▸ EXERCISE DIRECTIONS
Could you write out the line containing "The width and" and all the lines below it in the data, exactly, through the final one and nothing else?

▸ MATERIAL PROVIDED
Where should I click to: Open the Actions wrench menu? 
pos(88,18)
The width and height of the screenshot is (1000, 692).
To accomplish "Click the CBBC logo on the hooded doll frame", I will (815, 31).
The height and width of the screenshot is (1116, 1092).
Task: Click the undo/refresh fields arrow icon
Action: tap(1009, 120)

▸ OUTPUT OF THE EXERCISE
The width and height of the screenshot is (1000, 692).
To accomplish "Click the CBBC logo on the hooded doll frame", I will (815, 31).
The height and width of the screenshot is (1116, 1092).
Task: Click the undo/refresh fields arrow icon
Action: tap(1009, 120)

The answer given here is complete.